* **Extracted records**
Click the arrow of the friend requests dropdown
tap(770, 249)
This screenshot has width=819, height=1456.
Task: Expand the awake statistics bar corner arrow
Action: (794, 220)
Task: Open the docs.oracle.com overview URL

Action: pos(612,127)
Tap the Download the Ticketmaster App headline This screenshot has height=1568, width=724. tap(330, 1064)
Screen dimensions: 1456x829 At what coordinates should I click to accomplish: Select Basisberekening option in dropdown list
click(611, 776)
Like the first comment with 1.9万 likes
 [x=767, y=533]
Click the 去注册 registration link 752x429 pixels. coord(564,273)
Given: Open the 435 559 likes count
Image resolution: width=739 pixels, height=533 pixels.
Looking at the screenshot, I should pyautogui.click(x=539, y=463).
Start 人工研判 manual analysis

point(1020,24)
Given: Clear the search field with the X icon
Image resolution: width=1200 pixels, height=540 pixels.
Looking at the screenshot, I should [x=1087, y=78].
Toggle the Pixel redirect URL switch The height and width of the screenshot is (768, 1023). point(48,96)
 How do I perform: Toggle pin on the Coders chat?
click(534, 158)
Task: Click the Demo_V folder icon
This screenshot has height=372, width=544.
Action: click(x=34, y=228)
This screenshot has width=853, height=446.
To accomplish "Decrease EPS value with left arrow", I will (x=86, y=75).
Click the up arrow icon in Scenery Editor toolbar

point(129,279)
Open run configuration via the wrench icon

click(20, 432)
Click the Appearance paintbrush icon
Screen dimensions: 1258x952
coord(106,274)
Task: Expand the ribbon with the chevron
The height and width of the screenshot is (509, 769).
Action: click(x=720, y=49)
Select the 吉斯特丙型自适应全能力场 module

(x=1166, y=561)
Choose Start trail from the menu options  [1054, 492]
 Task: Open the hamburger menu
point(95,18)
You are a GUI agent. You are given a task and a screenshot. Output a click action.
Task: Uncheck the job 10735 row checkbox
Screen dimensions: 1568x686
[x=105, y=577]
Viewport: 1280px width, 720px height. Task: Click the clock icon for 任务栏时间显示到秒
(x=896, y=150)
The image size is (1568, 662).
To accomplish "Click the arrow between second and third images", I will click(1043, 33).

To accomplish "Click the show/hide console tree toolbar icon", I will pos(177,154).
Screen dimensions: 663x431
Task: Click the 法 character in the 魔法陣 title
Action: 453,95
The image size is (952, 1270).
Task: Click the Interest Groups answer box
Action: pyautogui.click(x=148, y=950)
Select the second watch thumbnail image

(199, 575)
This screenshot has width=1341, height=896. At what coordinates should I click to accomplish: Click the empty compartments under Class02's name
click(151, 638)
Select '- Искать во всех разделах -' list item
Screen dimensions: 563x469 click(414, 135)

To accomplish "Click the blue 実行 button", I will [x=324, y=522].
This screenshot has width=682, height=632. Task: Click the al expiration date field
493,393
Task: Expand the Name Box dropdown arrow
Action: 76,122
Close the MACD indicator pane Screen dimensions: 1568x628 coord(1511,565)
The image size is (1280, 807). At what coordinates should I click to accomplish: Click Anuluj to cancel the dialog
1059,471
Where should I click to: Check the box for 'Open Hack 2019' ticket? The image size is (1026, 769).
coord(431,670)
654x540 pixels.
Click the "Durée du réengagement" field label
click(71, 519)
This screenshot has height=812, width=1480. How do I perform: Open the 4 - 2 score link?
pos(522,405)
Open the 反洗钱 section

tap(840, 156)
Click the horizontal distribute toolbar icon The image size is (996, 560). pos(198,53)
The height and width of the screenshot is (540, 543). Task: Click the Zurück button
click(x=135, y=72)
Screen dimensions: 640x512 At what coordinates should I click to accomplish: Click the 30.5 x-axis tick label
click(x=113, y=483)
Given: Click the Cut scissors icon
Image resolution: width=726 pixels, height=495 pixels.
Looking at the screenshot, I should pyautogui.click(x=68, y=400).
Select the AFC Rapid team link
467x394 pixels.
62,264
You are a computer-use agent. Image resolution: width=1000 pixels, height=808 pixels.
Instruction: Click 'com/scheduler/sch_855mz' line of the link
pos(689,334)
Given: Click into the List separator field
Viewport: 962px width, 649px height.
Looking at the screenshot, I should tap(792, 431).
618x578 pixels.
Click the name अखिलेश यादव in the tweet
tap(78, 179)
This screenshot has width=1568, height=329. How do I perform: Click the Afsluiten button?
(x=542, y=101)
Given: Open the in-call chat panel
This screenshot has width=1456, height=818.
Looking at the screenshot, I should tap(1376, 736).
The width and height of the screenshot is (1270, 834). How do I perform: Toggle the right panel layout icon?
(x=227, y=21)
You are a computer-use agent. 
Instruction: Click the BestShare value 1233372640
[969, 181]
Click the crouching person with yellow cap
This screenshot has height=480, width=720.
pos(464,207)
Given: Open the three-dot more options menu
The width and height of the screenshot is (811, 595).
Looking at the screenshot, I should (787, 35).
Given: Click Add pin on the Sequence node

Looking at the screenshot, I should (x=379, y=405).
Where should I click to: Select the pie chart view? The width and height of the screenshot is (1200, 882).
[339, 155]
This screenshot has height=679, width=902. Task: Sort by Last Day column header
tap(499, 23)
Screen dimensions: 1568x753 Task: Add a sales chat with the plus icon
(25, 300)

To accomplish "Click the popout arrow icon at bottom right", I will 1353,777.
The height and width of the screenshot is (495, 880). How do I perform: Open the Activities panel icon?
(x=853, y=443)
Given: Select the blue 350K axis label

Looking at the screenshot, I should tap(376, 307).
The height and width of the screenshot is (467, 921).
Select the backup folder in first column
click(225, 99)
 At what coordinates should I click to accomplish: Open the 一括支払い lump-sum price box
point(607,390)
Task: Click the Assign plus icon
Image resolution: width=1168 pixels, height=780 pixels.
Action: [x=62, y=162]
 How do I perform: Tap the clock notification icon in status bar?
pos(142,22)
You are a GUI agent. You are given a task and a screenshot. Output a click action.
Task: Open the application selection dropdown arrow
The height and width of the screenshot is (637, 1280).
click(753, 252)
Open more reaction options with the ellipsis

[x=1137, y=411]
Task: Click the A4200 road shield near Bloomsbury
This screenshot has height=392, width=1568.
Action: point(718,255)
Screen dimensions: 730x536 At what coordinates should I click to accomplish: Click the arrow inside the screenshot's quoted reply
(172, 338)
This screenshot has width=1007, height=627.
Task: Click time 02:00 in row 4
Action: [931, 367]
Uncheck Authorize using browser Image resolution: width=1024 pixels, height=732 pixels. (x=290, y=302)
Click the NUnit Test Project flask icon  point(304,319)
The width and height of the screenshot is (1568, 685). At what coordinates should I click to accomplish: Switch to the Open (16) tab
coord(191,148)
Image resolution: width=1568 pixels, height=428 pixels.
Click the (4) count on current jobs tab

* **Assigned task**
Your answer should contain every entry, transcribed exactly.

* **Exercise solution**
Click the arrow of the friend requests dropdown
tap(770, 249)
This screenshot has width=819, height=1456.
Task: Expand the awake statistics bar corner arrow
Action: (794, 220)
Task: Open the docs.oracle.com overview URL

Action: pos(612,127)
Tap the Download the Ticketmaster App headline This screenshot has height=1568, width=724. tap(330, 1064)
Screen dimensions: 1456x829 At what coordinates should I click to accomplish: Select Basisberekening option in dropdown list
click(611, 776)
Like the first comment with 1.9万 likes
 [x=767, y=533]
Click the 去注册 registration link 752x429 pixels. coord(564,273)
Given: Open the 435 559 likes count
Image resolution: width=739 pixels, height=533 pixels.
Looking at the screenshot, I should pyautogui.click(x=539, y=463).
Start 人工研判 manual analysis

point(1020,24)
Given: Clear the search field with the X icon
Image resolution: width=1200 pixels, height=540 pixels.
Looking at the screenshot, I should [x=1087, y=78].
Toggle the Pixel redirect URL switch The height and width of the screenshot is (768, 1023). point(48,96)
 How do I perform: Toggle pin on the Coders chat?
click(534, 158)
Task: Click the Demo_V folder icon
This screenshot has height=372, width=544.
Action: click(x=34, y=228)
This screenshot has width=853, height=446.
To accomplish "Decrease EPS value with left arrow", I will (x=86, y=75).
Click the up arrow icon in Scenery Editor toolbar

point(129,279)
Open run configuration via the wrench icon

click(20, 432)
Click the Appearance paintbrush icon
Screen dimensions: 1258x952
coord(106,274)
Task: Expand the ribbon with the chevron
The height and width of the screenshot is (509, 769).
Action: click(x=720, y=49)
Select the 吉斯特丙型自适应全能力场 module

(x=1166, y=561)
Choose Start trail from the menu options  [1054, 492]
 Task: Open the hamburger menu
point(95,18)
You are a GUI agent. You are given a task and a screenshot. Output a click action.
Task: Uncheck the job 10735 row checkbox
Screen dimensions: 1568x686
[x=105, y=577]
Viewport: 1280px width, 720px height. Task: Click the clock icon for 任务栏时间显示到秒
(x=896, y=150)
The image size is (1568, 662).
To accomplish "Click the arrow between second and third images", I will click(1043, 33).

To accomplish "Click the show/hide console tree toolbar icon", I will pos(177,154).
Screen dimensions: 663x431
Task: Click the 法 character in the 魔法陣 title
Action: 453,95
The image size is (952, 1270).
Task: Click the Interest Groups answer box
Action: pyautogui.click(x=148, y=950)
Select the second watch thumbnail image

(199, 575)
This screenshot has width=1341, height=896. At what coordinates should I click to accomplish: Click the empty compartments under Class02's name
click(151, 638)
Select '- Искать во всех разделах -' list item
Screen dimensions: 563x469 click(414, 135)

To accomplish "Click the blue 実行 button", I will [x=324, y=522].
This screenshot has width=682, height=632. Task: Click the al expiration date field
493,393
Task: Expand the Name Box dropdown arrow
Action: 76,122
Close the MACD indicator pane Screen dimensions: 1568x628 coord(1511,565)
The image size is (1280, 807). At what coordinates should I click to accomplish: Click Anuluj to cancel the dialog
1059,471
Where should I click to: Check the box for 'Open Hack 2019' ticket? The image size is (1026, 769).
coord(431,670)
654x540 pixels.
Click the "Durée du réengagement" field label
click(71, 519)
This screenshot has height=812, width=1480. How do I perform: Open the 4 - 2 score link?
pos(522,405)
Open the 反洗钱 section

tap(840, 156)
Click the horizontal distribute toolbar icon The image size is (996, 560). pos(198,53)
The height and width of the screenshot is (540, 543). Task: Click the Zurück button
click(x=135, y=72)
Screen dimensions: 640x512 At what coordinates should I click to accomplish: Click the 30.5 x-axis tick label
click(x=113, y=483)
Given: Click the Cut scissors icon
Image resolution: width=726 pixels, height=495 pixels.
Looking at the screenshot, I should pyautogui.click(x=68, y=400).
Select the AFC Rapid team link
467x394 pixels.
62,264
You are a computer-use agent. Image resolution: width=1000 pixels, height=808 pixels.
Instruction: Click 'com/scheduler/sch_855mz' line of the link
pos(689,334)
Given: Click into the List separator field
Viewport: 962px width, 649px height.
Looking at the screenshot, I should tap(792, 431).
618x578 pixels.
Click the name अखिलेश यादव in the tweet
tap(78, 179)
This screenshot has width=1568, height=329. How do I perform: Click the Afsluiten button?
(x=542, y=101)
Given: Open the in-call chat panel
This screenshot has width=1456, height=818.
Looking at the screenshot, I should tap(1376, 736).
The width and height of the screenshot is (1270, 834). How do I perform: Toggle the right panel layout icon?
(x=227, y=21)
You are a computer-use agent. 
Instruction: Click the BestShare value 1233372640
[969, 181]
Click the crouching person with yellow cap
This screenshot has height=480, width=720.
pos(464,207)
Given: Open the three-dot more options menu
The width and height of the screenshot is (811, 595).
Looking at the screenshot, I should (787, 35).
Given: Click Add pin on the Sequence node

Looking at the screenshot, I should (x=379, y=405).
Where should I click to: Select the pie chart view? The width and height of the screenshot is (1200, 882).
[339, 155]
This screenshot has height=679, width=902. Task: Sort by Last Day column header
tap(499, 23)
Screen dimensions: 1568x753 Task: Add a sales chat with the plus icon
(25, 300)

To accomplish "Click the popout arrow icon at bottom right", I will 1353,777.
The height and width of the screenshot is (495, 880). How do I perform: Open the Activities panel icon?
(x=853, y=443)
Given: Select the blue 350K axis label

Looking at the screenshot, I should tap(376, 307).
The height and width of the screenshot is (467, 921).
Select the backup folder in first column
click(225, 99)
 At what coordinates should I click to accomplish: Open the 一括支払い lump-sum price box
point(607,390)
Task: Click the Assign plus icon
Image resolution: width=1168 pixels, height=780 pixels.
Action: [x=62, y=162]
 How do I perform: Tap the clock notification icon in status bar?
pos(142,22)
You are a GUI agent. You are given a task and a screenshot. Output a click action.
Task: Open the application selection dropdown arrow
The height and width of the screenshot is (637, 1280).
click(753, 252)
Open more reaction options with the ellipsis

[x=1137, y=411]
Task: Click the A4200 road shield near Bloomsbury
This screenshot has height=392, width=1568.
Action: point(718,255)
Screen dimensions: 730x536 At what coordinates should I click to accomplish: Click the arrow inside the screenshot's quoted reply
(172, 338)
This screenshot has width=1007, height=627.
Task: Click time 02:00 in row 4
Action: [931, 367]
Uncheck Authorize using browser Image resolution: width=1024 pixels, height=732 pixels. (x=290, y=302)
Click the NUnit Test Project flask icon  point(304,319)
The width and height of the screenshot is (1568, 685). At what coordinates should I click to accomplish: Switch to the Open (16) tab
coord(191,148)
Image resolution: width=1568 pixels, height=428 pixels.
Click the (4) count on current jobs tab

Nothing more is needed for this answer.